Background: The frequency of hypothalamic-pituitary-adrenal axis dysfunction among HIV-infected patients receiving steroid injections has not been reported, and the risk factors for this adverse event are poorly characterized.
Methods: We conducted a retrospective analysis of data from HIV-infected patients in the Partners HealthCare system (Boston, MA) who received corticosteroid injection(s) between 2002 and 2011. Chart review focused on HIV status, antiretroviral therapy [eg, protease inhibitors (PI)], steroid injection(s), and adrenal axis dysfunction (eg, adrenal insufficiency and/or Cushing syndrome). Because all cases occurred among patients on PIs, we performed additional detailed data extraction and conducted univariate and multivariate analyses to identify risk factors in this group.
Results: One hundred seventy-one HIV-infected patients received ≥1 corticosteroid injection(s) in the study period. Nine cases (event frequency: 5.3%; 95% confidence interval: 2.4% to 9.8%) of secondary adrenal insufficiency were diagnosed; 5 (55%) of these 9 patients also had clinical evidence of Cushing syndrome. All cases occurred among the 81 patients on PIs (event frequency among those on PIs: 11.1%; 95% confidence interval: 5.2% to 20.0%).

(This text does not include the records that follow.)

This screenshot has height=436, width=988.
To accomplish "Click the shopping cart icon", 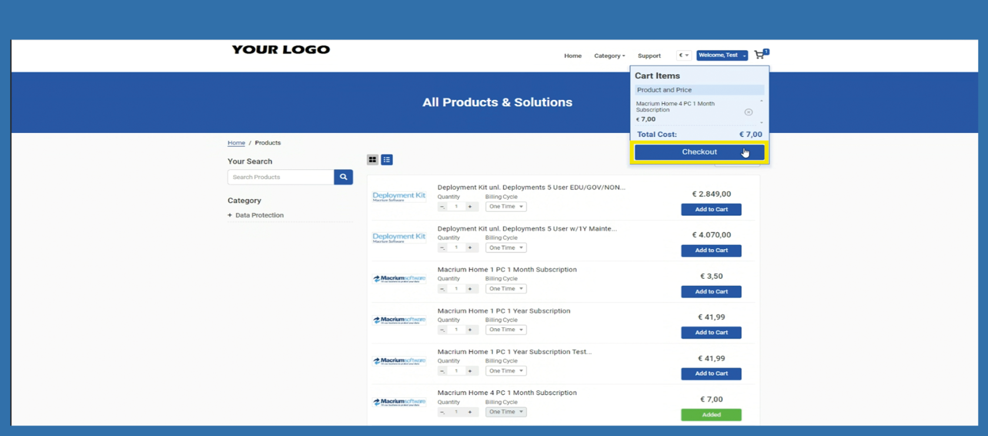I will point(760,55).
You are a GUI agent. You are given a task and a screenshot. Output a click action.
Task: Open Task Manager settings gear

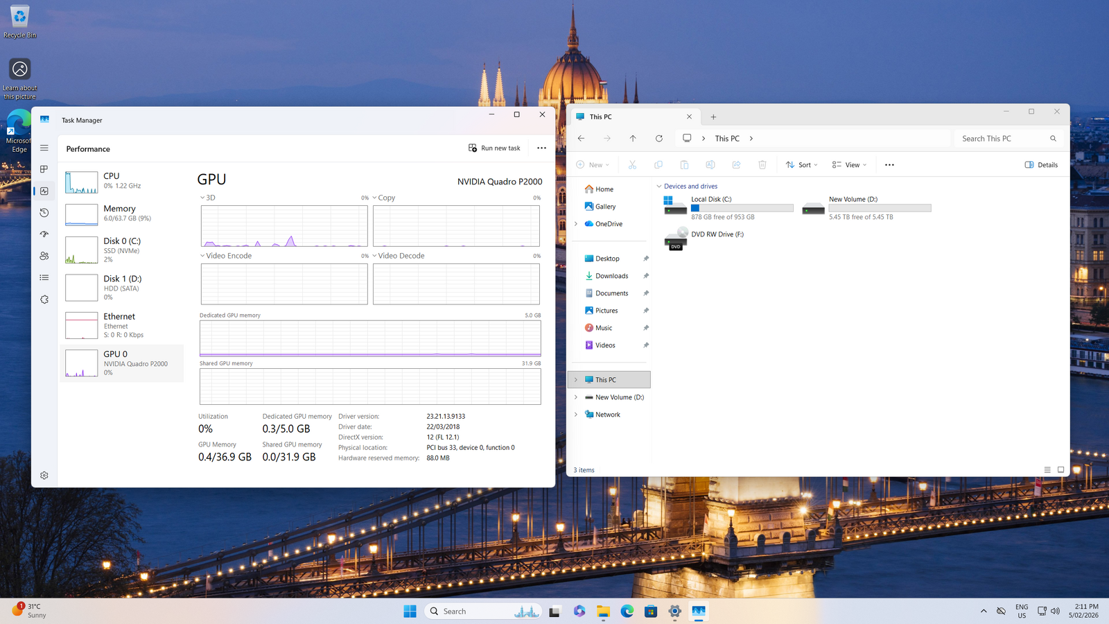[x=44, y=476]
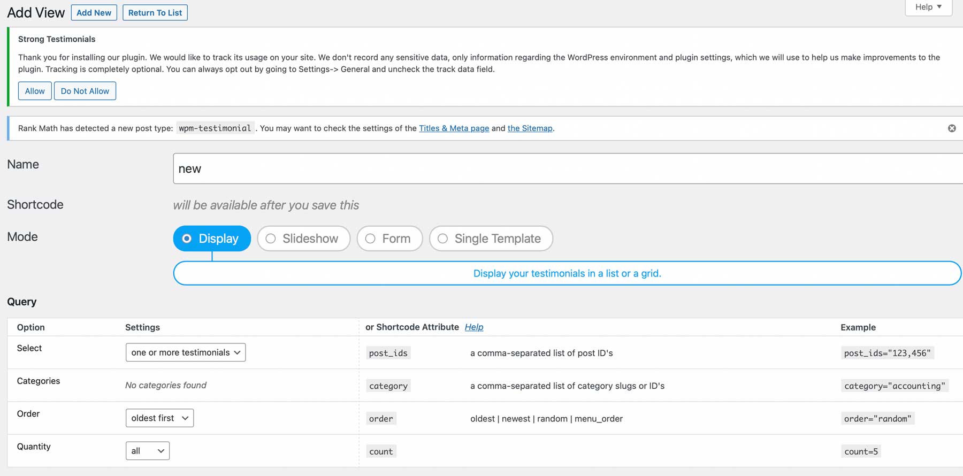
Task: Click the post_ids shortcode attribute tag
Action: pos(388,353)
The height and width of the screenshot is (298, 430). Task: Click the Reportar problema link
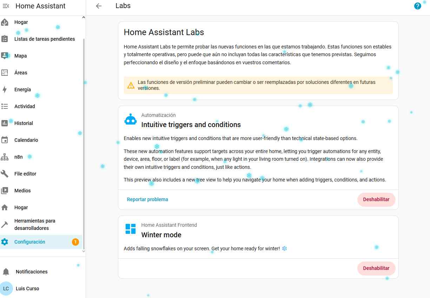coord(147,199)
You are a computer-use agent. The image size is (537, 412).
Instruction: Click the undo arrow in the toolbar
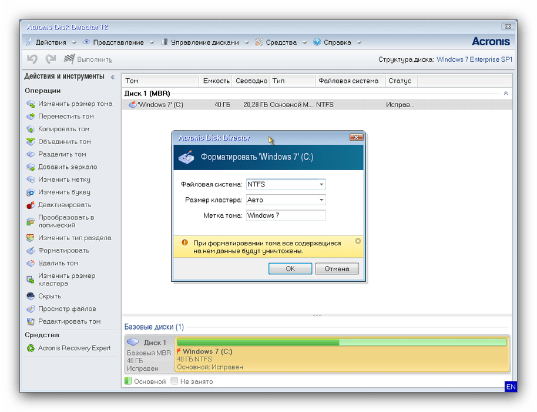click(x=32, y=59)
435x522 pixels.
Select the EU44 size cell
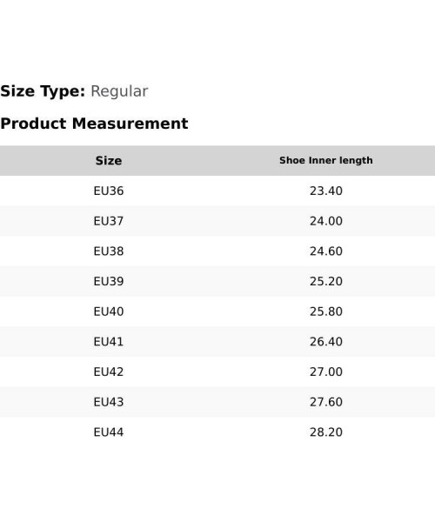point(109,432)
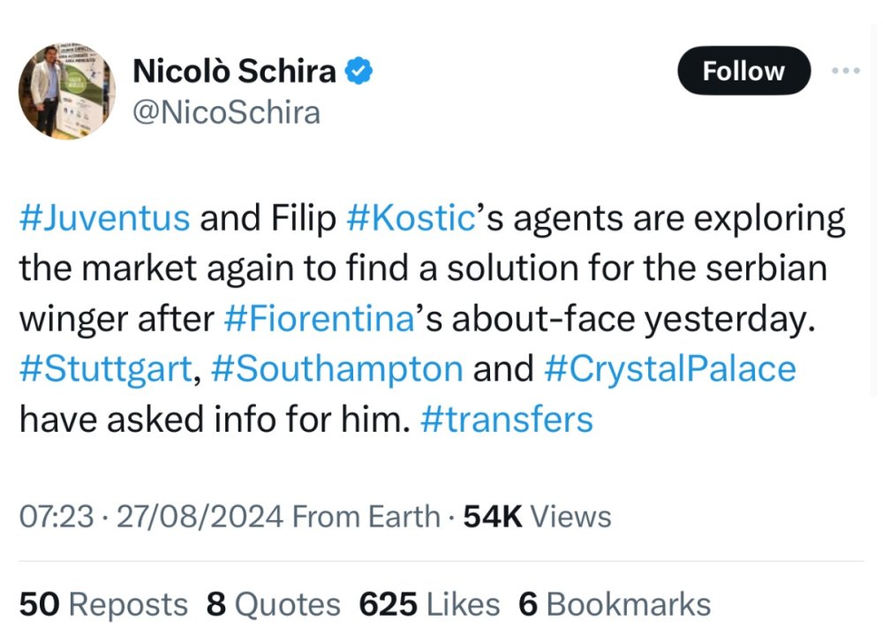The height and width of the screenshot is (636, 883).
Task: Show the 8 Quotes list
Action: 273,604
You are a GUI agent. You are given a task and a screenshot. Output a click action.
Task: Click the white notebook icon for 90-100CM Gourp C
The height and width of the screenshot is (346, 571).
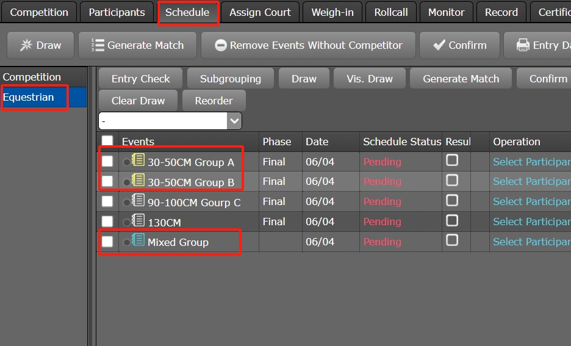[x=138, y=201]
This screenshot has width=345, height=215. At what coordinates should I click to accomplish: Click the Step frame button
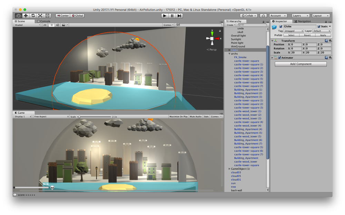pyautogui.click(x=179, y=16)
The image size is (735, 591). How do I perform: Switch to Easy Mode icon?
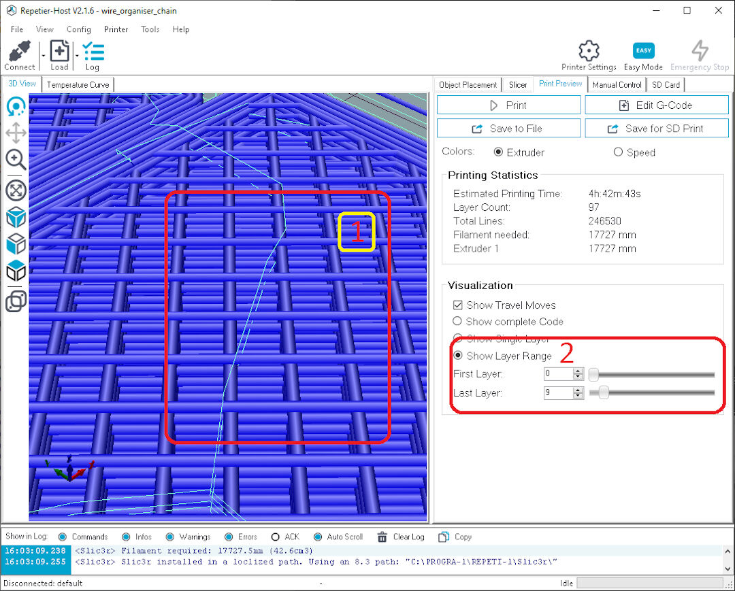(x=643, y=50)
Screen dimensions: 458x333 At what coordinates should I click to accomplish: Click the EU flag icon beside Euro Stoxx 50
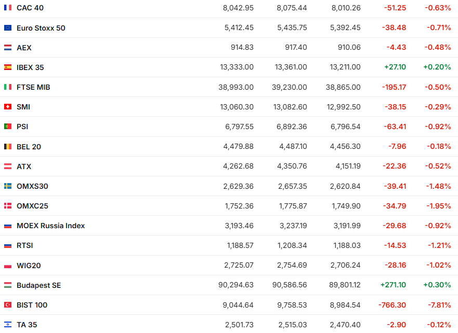tap(8, 28)
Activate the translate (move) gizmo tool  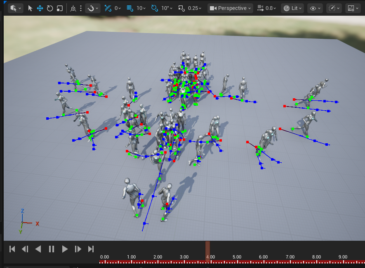(40, 8)
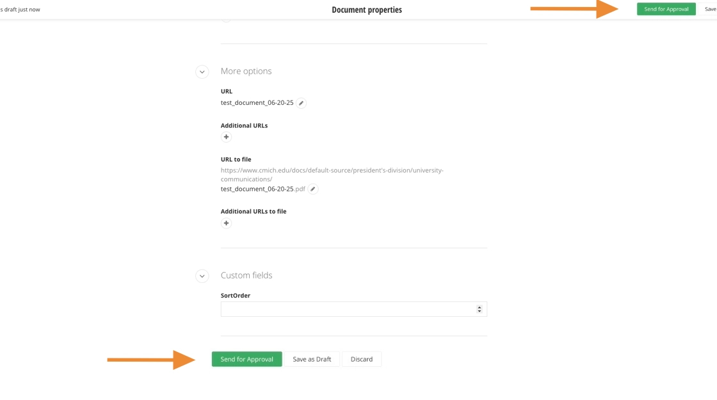Increase SortOrder with the up stepper arrow
This screenshot has width=717, height=400.
point(479,307)
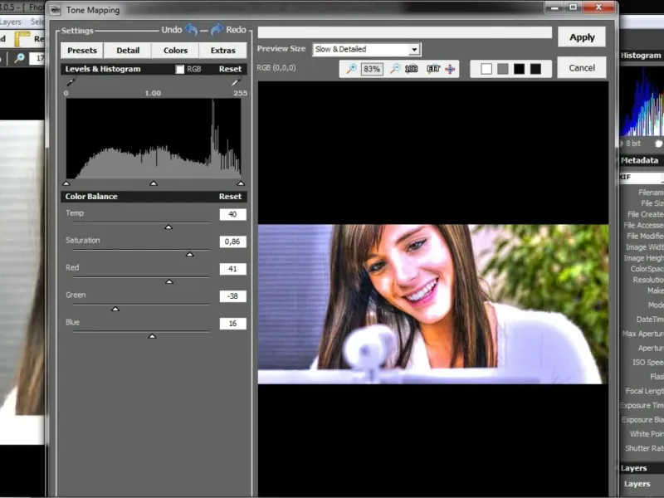Select the pan/move preview icon
The image size is (664, 498).
coord(451,69)
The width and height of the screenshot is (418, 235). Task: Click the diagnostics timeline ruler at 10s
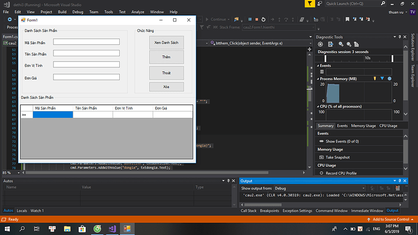pos(367,58)
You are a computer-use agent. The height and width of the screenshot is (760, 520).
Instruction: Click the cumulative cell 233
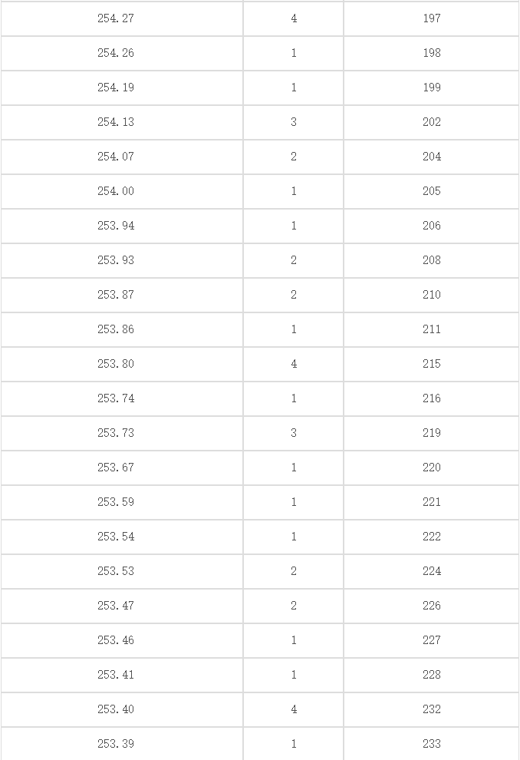click(431, 744)
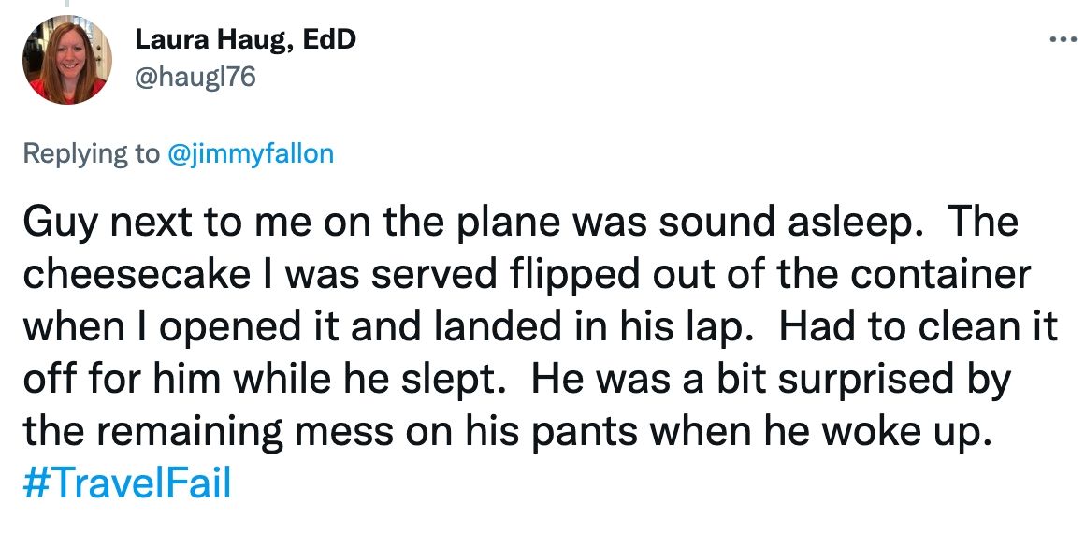The image size is (1085, 533).
Task: Click Laura Haug's profile picture
Action: pyautogui.click(x=65, y=61)
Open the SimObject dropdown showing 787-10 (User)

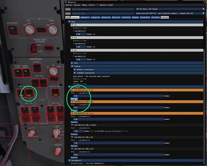170,9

Among patients on PIs, the major risk factor for hypothalamic-pituitary-adrenal axis dysfunction was having ≥2 injections within 6 months.
Conclusions: In this retrospective cohort study, 11% of HIV-infected patients on PIs at the time of steroid injection were later diagnosed with hypothalamic-pituitary-adrenal axis dysfunction. Corticosteroid injections in HIV-infected patients on PIs should only be used with great caution and close monitoring.